▶ _PROBLEM REQUIREMENTS_
Among the lines of the records below, copy those that hold the word "each".

▶ _DATA UNDER STUDY_

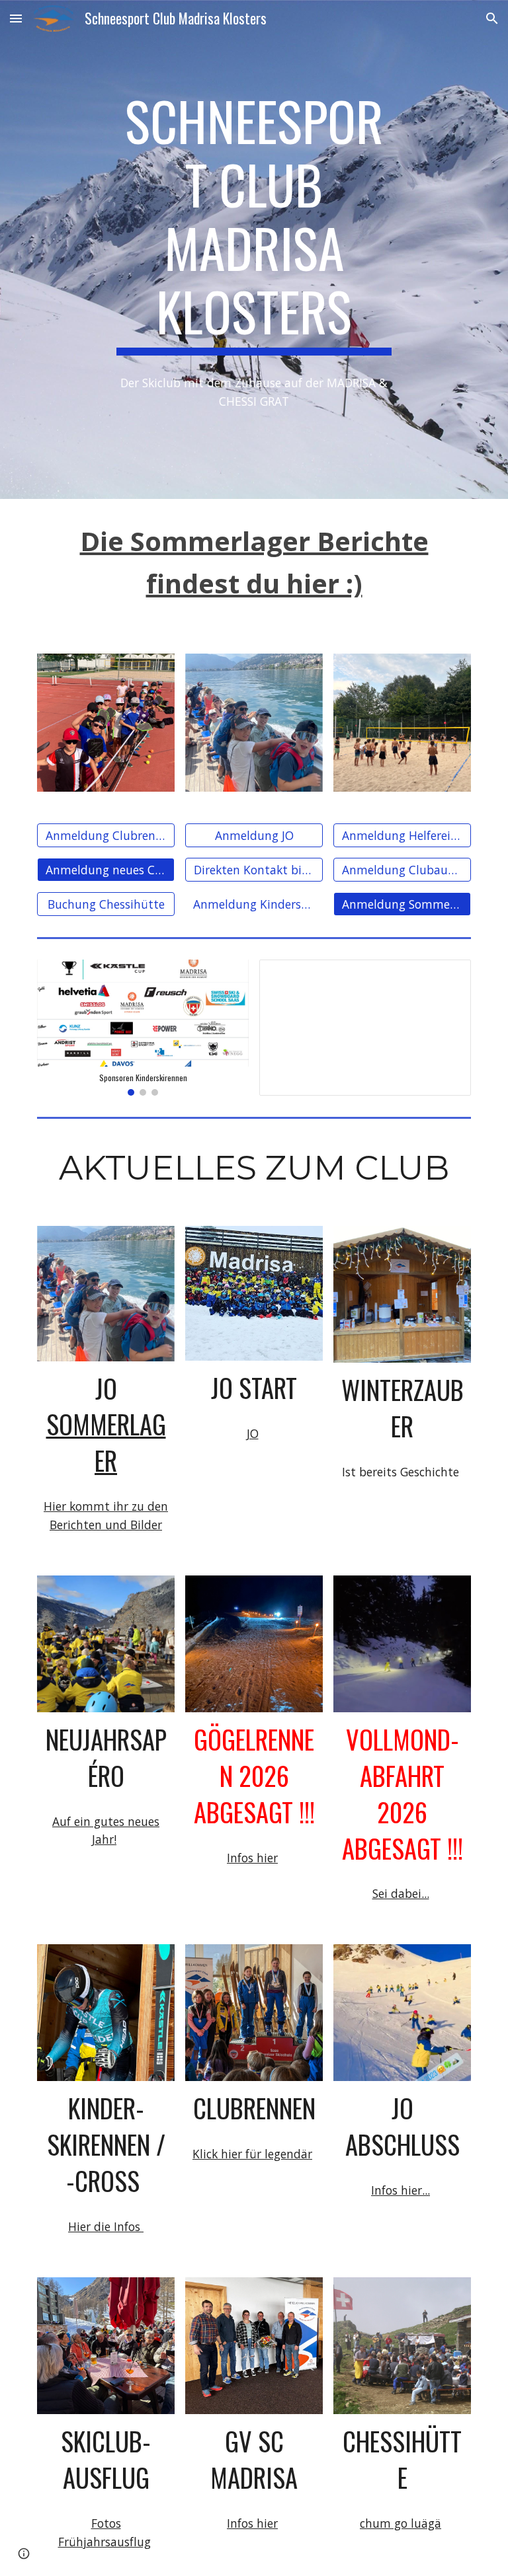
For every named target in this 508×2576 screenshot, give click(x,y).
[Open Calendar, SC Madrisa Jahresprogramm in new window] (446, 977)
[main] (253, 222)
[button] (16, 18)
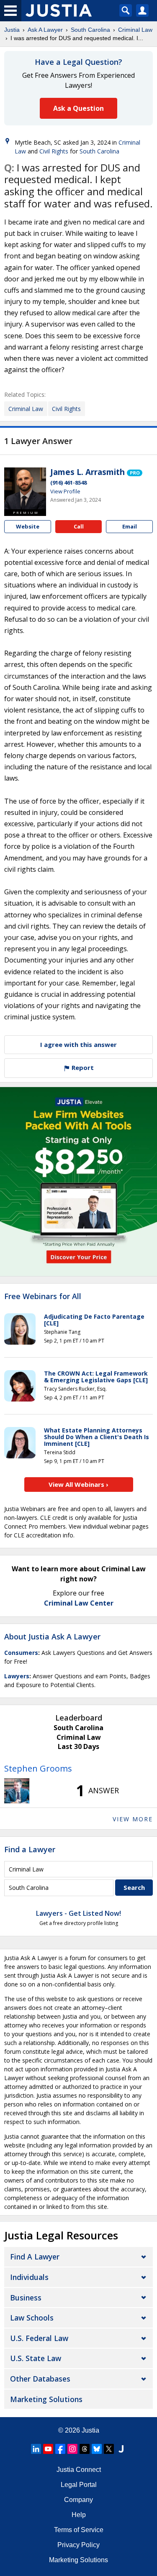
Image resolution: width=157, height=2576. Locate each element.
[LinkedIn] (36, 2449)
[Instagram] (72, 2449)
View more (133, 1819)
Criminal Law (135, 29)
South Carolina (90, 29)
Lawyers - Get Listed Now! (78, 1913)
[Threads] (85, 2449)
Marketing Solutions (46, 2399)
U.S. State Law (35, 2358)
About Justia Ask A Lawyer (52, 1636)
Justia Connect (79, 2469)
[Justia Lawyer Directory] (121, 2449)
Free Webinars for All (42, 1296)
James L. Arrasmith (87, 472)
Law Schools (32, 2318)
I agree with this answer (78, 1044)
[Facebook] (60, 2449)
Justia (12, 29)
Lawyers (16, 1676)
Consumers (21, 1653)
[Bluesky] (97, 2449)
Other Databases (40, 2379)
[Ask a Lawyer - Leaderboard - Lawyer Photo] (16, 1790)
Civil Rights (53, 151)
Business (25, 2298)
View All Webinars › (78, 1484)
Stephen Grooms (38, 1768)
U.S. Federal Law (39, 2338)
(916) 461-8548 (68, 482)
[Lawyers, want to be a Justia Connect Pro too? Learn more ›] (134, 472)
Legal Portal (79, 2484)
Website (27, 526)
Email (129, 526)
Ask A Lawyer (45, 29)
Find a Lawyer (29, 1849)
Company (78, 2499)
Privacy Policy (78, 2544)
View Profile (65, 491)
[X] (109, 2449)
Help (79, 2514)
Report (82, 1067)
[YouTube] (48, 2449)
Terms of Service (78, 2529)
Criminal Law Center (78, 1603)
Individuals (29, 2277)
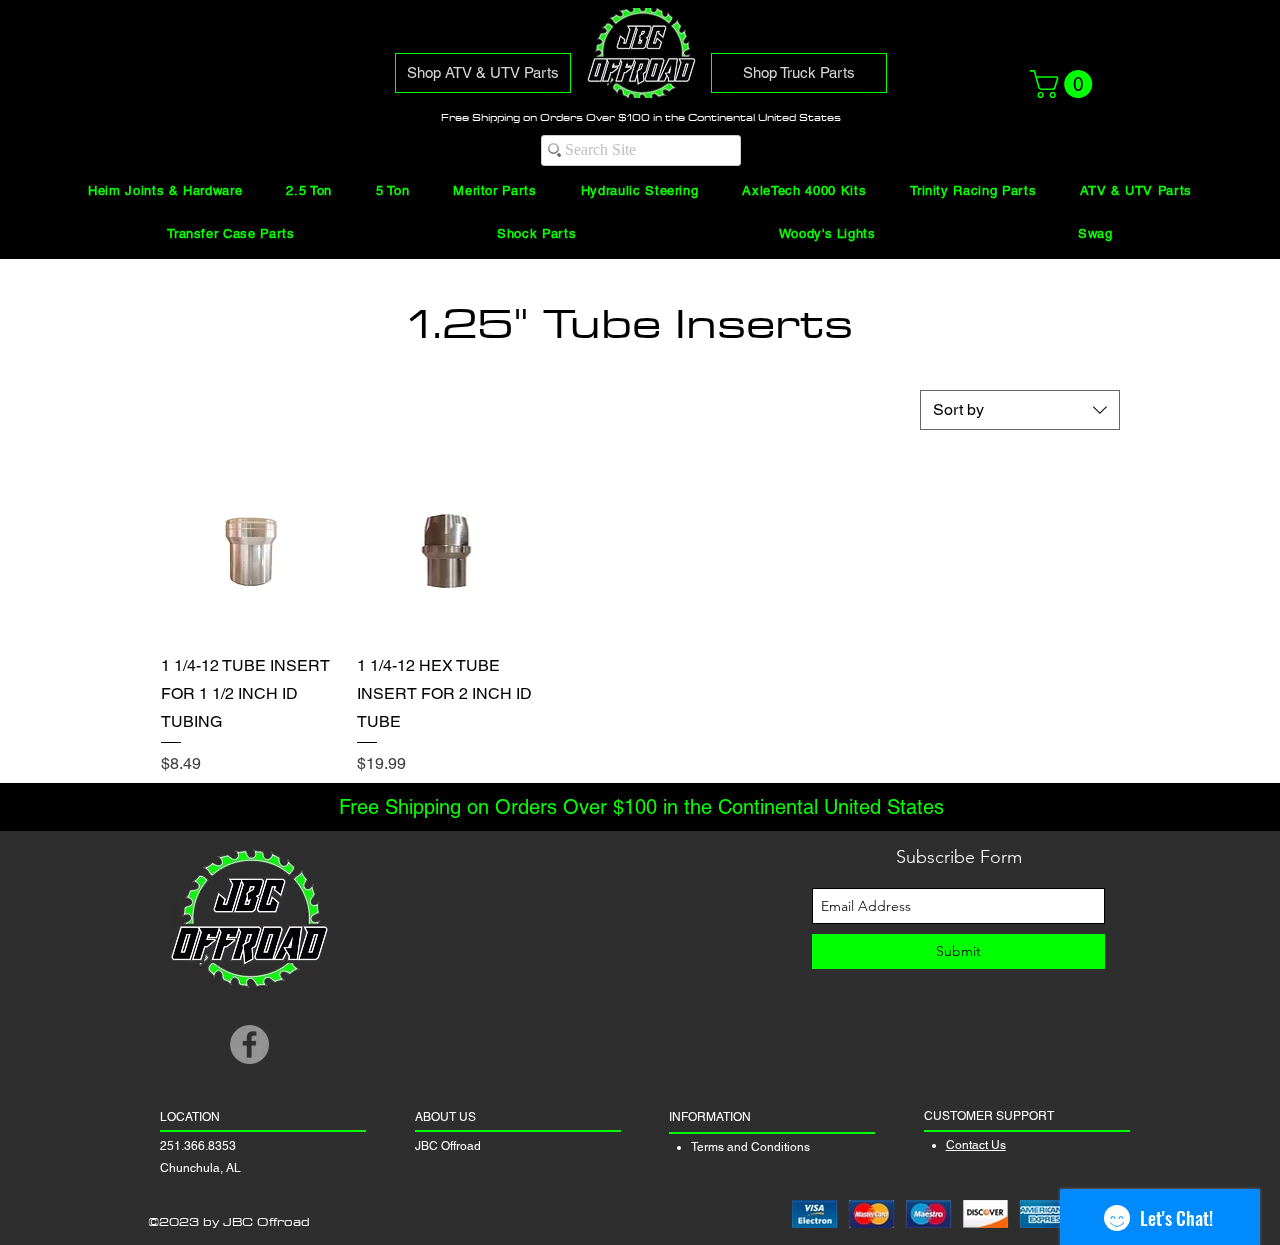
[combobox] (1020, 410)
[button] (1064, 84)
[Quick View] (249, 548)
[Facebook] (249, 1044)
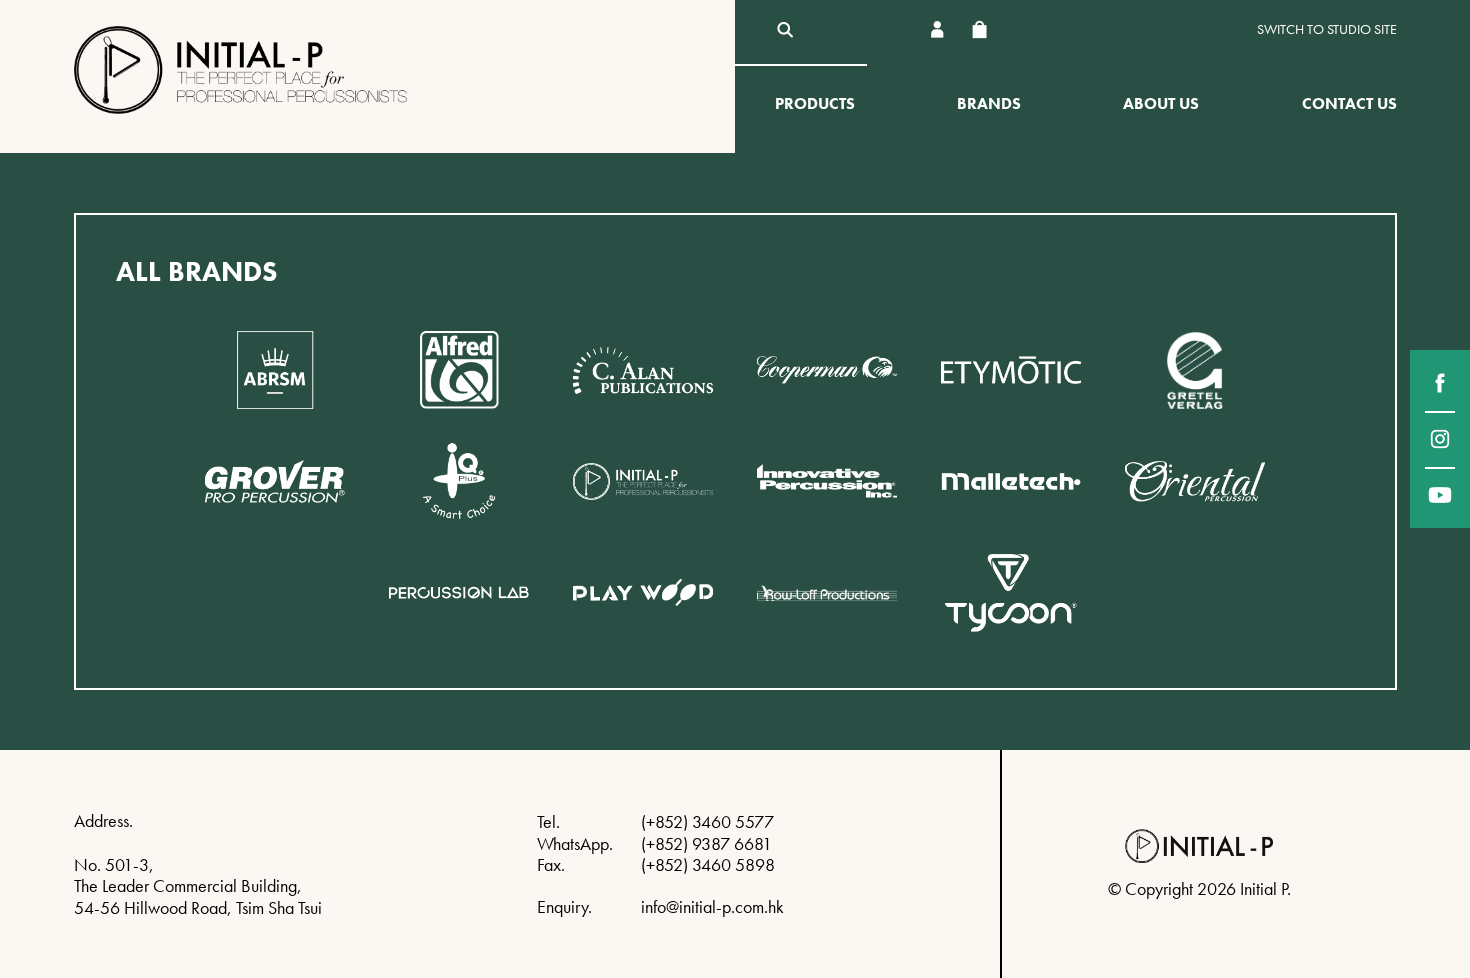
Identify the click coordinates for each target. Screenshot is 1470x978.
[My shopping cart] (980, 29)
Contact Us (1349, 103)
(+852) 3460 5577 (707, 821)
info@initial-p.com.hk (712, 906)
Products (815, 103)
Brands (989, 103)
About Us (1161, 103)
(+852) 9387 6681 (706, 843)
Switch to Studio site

▶ _RESPONSE TO THE EXERCISE_
Image resolution: width=157, height=2576. Locate each element.
Identify the click coordinates for each target. Screenshot is 1470x978.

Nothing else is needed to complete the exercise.